Temple Theater

6th Street and Monmouth Street,
Newport, KY 41071

Unfavorite No one has favorited this theater yet

Showing 4 comments

Broan on August 18, 2021 at 12:55 pm

I think this was the same project as the earlier version and was an early John Eberson design. The June 4, 1910 American Contractor describes, “Theater (seating cap. 200): $45,000. 6th & Monmouth sts., Newport, KY. Architect John Eberson, 303 Rentschler bldg., Hamilton. Owner John J. Ryan, Cincinnati, O. Plans nearing completion: architect will soon be ready for bids. Brick, Bedford stone trimming, composition roof, metal skylight, galv. iron cornice, struct. iron, hardwood finish, cement floors, marble, mosaic & tile, electric fixtures, lavatories, water closets.”

This description seems to fully match the photograph above. Then in the July 2 issue, the project is described under C.C. & E.A. Weber, (and in the July 30 issue, the $10,000 figure is corrected back to $45,000). I suspect what happened here is that Eberson did not have full licensing at this time and did his designing through associate architects who executed his plans.

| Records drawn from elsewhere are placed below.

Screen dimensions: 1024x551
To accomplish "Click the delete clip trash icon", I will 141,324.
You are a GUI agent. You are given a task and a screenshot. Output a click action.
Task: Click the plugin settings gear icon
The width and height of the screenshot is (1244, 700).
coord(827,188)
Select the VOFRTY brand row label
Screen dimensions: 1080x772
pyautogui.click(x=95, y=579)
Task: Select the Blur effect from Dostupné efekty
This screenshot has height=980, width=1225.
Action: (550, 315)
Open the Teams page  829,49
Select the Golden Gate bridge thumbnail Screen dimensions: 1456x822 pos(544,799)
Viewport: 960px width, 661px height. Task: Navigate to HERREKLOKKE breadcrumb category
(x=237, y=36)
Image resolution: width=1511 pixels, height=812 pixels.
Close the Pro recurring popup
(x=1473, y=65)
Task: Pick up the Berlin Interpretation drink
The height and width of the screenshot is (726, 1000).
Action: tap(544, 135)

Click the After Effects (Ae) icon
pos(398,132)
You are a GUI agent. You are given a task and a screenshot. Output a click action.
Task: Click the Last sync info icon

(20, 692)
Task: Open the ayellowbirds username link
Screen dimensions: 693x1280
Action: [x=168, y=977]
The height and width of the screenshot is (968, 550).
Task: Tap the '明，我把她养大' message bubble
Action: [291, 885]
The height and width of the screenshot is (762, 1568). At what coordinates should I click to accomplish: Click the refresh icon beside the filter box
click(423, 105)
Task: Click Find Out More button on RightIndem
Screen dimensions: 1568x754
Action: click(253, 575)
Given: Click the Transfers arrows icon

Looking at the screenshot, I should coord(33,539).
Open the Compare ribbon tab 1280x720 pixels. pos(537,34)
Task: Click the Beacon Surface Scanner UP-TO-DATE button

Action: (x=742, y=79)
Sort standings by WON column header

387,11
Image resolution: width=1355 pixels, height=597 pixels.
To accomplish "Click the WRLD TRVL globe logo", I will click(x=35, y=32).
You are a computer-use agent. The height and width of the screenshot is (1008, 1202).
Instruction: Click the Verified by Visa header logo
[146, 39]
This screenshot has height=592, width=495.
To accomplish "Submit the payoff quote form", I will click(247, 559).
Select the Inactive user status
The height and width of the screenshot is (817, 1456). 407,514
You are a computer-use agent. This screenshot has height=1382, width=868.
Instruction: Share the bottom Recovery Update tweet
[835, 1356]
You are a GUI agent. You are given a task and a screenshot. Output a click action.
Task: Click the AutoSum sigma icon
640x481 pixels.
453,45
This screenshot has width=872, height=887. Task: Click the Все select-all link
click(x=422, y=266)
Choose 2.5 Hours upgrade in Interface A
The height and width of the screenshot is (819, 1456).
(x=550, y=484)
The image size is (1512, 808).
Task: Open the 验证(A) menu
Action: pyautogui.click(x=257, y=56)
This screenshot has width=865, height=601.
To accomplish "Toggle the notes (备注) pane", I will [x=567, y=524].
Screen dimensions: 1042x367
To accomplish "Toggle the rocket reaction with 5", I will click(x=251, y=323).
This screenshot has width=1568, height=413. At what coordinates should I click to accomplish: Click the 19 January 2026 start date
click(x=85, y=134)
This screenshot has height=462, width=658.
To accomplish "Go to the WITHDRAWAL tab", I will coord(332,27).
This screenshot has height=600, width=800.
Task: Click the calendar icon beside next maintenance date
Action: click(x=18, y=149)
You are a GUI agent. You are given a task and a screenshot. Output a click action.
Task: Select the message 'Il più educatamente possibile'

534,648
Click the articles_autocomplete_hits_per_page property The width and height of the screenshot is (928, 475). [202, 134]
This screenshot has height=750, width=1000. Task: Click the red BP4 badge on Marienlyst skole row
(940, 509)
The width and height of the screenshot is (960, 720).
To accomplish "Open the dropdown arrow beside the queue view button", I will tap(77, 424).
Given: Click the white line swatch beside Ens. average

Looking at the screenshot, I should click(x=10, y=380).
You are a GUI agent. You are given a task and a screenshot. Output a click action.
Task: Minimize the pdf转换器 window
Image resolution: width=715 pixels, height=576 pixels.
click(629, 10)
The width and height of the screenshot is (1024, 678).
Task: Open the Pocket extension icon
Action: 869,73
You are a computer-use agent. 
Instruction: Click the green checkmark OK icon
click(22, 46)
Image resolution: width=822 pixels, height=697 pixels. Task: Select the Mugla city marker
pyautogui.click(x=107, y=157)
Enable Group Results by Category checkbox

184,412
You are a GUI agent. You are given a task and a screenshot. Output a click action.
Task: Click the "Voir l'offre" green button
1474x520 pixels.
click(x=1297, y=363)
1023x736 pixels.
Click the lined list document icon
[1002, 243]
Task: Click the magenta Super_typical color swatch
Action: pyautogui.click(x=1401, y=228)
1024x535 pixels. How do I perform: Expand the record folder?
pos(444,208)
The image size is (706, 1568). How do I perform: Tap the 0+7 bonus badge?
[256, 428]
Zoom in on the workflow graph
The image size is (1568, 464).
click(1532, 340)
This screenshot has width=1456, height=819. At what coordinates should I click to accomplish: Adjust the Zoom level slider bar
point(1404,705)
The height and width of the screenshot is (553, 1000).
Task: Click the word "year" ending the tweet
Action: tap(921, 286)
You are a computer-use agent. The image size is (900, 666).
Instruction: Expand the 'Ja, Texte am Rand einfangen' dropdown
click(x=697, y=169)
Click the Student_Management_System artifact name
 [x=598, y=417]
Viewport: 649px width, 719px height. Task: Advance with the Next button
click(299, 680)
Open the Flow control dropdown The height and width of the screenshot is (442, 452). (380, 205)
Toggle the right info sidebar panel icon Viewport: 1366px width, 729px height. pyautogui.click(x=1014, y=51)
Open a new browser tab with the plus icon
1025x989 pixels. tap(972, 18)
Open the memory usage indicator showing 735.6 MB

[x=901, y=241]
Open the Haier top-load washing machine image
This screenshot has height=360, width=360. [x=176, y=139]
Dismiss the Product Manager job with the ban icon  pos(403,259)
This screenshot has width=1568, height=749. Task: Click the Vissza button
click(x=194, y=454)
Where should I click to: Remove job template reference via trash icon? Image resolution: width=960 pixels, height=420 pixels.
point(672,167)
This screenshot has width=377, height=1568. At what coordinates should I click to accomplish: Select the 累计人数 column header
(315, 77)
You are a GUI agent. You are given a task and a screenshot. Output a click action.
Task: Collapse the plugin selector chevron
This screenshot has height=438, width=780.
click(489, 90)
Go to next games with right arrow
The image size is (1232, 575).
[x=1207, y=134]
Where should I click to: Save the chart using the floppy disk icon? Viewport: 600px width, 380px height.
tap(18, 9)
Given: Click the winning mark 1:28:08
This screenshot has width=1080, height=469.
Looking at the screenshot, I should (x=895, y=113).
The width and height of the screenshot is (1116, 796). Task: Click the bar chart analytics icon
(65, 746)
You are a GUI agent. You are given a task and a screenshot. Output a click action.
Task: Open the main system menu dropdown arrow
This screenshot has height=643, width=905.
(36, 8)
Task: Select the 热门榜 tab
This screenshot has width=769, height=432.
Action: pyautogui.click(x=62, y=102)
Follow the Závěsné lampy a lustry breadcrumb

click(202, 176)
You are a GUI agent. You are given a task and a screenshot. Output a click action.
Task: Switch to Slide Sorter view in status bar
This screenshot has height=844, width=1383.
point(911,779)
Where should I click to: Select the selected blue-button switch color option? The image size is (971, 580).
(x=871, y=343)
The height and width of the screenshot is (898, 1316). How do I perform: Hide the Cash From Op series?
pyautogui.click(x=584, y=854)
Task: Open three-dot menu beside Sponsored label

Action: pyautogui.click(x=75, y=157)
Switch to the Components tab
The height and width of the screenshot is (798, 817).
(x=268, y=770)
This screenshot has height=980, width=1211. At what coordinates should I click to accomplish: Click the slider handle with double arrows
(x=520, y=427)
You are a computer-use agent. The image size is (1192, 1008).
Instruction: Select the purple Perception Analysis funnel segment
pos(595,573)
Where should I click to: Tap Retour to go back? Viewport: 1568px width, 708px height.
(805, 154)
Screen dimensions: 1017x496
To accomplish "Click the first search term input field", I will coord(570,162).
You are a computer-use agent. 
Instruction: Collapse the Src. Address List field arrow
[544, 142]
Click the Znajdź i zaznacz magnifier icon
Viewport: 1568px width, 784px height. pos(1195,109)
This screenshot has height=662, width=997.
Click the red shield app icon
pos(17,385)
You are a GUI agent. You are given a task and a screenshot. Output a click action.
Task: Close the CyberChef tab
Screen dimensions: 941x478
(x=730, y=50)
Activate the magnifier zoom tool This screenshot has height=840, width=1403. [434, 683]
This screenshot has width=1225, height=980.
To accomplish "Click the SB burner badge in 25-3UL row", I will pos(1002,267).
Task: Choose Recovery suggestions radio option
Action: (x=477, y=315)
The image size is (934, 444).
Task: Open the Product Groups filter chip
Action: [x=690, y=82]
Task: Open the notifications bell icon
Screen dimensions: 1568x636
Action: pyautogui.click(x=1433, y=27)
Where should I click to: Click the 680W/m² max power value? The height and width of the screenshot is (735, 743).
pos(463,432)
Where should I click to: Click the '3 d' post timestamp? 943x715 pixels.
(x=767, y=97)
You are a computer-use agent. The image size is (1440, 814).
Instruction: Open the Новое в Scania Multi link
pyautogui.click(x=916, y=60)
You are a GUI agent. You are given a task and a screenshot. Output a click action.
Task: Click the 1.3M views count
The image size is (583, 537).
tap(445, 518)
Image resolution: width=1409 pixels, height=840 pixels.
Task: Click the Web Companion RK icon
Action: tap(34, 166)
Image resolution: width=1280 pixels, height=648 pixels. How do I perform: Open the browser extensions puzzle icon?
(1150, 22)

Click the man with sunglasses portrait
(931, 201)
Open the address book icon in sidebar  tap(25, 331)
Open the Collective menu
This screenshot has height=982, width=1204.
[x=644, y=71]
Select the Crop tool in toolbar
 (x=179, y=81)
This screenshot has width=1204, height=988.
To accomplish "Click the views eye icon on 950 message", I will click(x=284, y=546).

He could also have worked on other Weber projects, like a 1100 seat theater planned for Cincinnati at the same time.

Ken Roe
Ken Roe on February 1, 2012 at 7:40 am

Joe; Cinema Treasures has the Lyric Theatre, St. Louis as being designed by the Weber brothers.

Joe Vogel
Joe Vogel on February 1, 2012 at 5:35 am

An item in the July 30, 1910, issue of The American Contractor said that Cincinnati architectural firm C. C. & E. A. Weber were working on plans for a theater at 6th and Monmouth Streets in Newport for J. J. Ryan. The project was to cost $45,000.

An earlier issue of the same publication had listed a smaller version of the same project, to cost only $10,000 and seat fewer than 500, but the plans were apparently scaled up. The Weber’s firm designed a number of theaters, including the Orpheum (RKO Orpheum) in Cincinnati and the Hiland Theatre in Fort Thomas, Kentucky. In 1910, they were also designing a theater at St. Louis for Ryan & Cornelius, the same brokerage firm behind the Temple Theatre project, but I’ve been unable to track down which St. Louis house this was. In 1917, the firm designed a theater at Bluefield, West Virginia, but again I’ve been unable to discover its name, or whether it was actually built.

There’s no evidence that either of the Weber brothers had any formal architectural training, and it is known that at least some of their major works were designed by employees or associates of the firm. This might have been the case with these theaters as well.